Start of DATA SECTION
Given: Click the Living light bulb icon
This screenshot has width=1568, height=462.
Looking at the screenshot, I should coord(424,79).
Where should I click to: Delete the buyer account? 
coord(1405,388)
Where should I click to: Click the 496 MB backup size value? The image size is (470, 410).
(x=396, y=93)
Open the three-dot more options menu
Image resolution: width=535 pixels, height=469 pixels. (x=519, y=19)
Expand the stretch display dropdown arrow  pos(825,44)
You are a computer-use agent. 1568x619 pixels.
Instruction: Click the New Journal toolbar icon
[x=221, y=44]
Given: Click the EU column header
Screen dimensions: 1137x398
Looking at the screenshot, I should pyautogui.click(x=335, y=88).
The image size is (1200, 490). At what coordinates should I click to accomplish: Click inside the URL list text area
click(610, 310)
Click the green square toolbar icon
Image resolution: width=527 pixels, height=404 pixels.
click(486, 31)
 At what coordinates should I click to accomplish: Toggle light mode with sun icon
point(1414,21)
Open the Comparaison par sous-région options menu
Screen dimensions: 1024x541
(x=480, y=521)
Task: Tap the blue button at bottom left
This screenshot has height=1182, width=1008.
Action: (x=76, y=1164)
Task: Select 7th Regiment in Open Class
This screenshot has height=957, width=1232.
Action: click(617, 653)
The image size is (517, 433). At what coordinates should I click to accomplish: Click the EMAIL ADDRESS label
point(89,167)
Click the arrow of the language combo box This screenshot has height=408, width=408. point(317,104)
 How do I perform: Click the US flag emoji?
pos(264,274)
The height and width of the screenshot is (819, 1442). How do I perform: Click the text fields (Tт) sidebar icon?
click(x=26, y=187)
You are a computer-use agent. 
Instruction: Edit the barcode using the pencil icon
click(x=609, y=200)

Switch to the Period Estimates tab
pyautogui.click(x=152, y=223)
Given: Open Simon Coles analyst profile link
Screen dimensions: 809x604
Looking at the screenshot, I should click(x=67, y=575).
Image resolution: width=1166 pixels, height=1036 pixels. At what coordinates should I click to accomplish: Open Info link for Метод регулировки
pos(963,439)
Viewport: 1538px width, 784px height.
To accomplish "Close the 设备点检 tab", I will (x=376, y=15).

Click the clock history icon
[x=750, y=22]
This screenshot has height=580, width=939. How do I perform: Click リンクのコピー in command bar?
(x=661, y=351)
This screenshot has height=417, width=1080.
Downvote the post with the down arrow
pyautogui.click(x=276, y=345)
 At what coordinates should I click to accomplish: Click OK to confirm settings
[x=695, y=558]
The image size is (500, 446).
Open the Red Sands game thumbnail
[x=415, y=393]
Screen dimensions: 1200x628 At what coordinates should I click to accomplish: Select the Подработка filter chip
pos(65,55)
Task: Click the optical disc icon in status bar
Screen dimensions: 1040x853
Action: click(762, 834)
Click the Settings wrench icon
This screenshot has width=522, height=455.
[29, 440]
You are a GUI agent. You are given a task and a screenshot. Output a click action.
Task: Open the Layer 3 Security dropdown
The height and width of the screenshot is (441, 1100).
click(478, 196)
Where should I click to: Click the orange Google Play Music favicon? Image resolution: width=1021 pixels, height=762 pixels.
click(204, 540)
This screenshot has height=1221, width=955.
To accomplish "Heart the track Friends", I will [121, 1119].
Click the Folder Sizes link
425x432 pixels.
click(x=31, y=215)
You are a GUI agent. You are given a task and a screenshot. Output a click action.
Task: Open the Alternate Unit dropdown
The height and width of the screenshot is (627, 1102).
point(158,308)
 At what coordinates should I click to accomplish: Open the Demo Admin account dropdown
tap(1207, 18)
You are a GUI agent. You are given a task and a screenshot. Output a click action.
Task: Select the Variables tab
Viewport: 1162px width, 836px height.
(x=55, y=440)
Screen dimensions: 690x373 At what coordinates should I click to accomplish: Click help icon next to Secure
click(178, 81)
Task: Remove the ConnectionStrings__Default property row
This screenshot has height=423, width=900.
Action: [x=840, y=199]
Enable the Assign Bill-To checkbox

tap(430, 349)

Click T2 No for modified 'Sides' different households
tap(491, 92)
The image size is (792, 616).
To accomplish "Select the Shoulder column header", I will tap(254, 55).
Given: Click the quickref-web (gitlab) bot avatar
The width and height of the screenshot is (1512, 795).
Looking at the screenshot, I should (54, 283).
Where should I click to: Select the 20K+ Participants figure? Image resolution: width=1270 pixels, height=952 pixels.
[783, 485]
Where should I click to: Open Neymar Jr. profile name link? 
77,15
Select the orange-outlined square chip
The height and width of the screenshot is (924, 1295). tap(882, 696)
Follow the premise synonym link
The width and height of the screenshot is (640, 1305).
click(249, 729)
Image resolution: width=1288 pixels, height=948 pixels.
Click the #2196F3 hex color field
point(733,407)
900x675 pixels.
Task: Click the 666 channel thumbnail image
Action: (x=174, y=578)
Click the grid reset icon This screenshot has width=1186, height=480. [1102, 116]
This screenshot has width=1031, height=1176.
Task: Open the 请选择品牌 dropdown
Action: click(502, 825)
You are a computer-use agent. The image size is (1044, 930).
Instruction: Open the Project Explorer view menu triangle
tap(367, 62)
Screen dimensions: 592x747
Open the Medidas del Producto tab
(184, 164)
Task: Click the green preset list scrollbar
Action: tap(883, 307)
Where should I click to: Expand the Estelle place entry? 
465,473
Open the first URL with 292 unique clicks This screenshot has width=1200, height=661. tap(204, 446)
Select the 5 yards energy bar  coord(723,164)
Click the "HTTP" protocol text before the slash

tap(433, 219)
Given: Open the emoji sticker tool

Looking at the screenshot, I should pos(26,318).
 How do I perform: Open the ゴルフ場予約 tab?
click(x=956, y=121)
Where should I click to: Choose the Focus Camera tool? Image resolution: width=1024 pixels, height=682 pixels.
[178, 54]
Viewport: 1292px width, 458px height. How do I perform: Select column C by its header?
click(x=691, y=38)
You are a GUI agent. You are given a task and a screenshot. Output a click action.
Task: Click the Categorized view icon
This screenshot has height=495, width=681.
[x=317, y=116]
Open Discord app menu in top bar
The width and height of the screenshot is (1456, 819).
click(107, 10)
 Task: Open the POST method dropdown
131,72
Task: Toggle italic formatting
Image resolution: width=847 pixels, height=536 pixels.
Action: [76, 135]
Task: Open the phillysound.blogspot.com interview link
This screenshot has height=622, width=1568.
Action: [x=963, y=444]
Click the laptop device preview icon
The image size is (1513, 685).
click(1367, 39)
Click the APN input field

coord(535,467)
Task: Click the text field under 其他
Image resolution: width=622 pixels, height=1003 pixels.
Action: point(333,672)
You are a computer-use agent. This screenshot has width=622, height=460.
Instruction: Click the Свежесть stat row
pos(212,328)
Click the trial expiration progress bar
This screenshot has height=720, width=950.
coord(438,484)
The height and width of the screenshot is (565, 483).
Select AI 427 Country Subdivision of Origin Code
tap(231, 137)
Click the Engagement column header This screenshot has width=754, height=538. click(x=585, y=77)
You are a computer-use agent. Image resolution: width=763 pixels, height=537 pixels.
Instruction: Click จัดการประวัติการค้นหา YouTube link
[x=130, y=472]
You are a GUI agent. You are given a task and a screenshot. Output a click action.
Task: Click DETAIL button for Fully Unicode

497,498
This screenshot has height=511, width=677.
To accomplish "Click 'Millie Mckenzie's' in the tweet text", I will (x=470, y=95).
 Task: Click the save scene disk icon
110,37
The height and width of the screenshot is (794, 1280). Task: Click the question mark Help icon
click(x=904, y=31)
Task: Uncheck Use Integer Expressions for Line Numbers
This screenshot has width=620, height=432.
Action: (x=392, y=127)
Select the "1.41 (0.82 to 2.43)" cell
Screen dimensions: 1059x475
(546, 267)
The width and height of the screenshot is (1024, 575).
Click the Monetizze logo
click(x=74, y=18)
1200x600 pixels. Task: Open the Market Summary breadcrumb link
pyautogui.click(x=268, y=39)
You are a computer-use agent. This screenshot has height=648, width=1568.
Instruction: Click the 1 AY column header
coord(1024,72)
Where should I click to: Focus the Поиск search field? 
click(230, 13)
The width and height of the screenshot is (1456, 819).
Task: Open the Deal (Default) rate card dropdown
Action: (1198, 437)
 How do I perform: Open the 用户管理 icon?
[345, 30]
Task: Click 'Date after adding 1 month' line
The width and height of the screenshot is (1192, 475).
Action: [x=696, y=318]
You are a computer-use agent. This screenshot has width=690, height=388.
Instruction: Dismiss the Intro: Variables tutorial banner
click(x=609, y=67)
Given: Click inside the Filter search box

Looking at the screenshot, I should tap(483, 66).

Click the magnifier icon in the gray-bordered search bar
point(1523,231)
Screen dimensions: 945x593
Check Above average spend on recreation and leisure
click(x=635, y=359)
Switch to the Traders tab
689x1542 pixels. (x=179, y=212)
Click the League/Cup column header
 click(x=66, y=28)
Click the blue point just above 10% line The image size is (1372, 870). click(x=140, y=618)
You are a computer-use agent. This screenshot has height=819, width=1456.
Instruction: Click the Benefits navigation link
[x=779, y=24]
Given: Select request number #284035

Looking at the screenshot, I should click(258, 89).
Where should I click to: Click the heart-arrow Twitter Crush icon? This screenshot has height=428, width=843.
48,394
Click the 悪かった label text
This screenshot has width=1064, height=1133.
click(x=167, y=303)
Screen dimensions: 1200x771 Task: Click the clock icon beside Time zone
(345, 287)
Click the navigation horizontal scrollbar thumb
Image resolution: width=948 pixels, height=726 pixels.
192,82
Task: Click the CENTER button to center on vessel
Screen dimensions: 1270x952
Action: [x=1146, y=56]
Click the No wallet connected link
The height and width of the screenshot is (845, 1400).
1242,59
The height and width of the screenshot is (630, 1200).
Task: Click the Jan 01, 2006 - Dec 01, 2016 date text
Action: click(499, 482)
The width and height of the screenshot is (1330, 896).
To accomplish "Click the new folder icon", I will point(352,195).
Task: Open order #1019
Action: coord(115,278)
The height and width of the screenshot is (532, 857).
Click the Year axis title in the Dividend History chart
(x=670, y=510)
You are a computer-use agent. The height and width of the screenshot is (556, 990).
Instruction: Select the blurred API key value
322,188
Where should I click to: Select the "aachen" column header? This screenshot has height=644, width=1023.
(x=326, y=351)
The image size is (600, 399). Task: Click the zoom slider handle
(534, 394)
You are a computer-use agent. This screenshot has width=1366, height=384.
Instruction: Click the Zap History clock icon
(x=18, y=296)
End of DATA SECTION
#### [TASK DIRECTIONS]
Return a copy of each line in the entries that carries the string "blue".

#### [WRITTEN RESPONSE]
Task: Tap the blue button at bottom left
Click the blue point just above 10% line The image size is (1372, 870). click(x=140, y=618)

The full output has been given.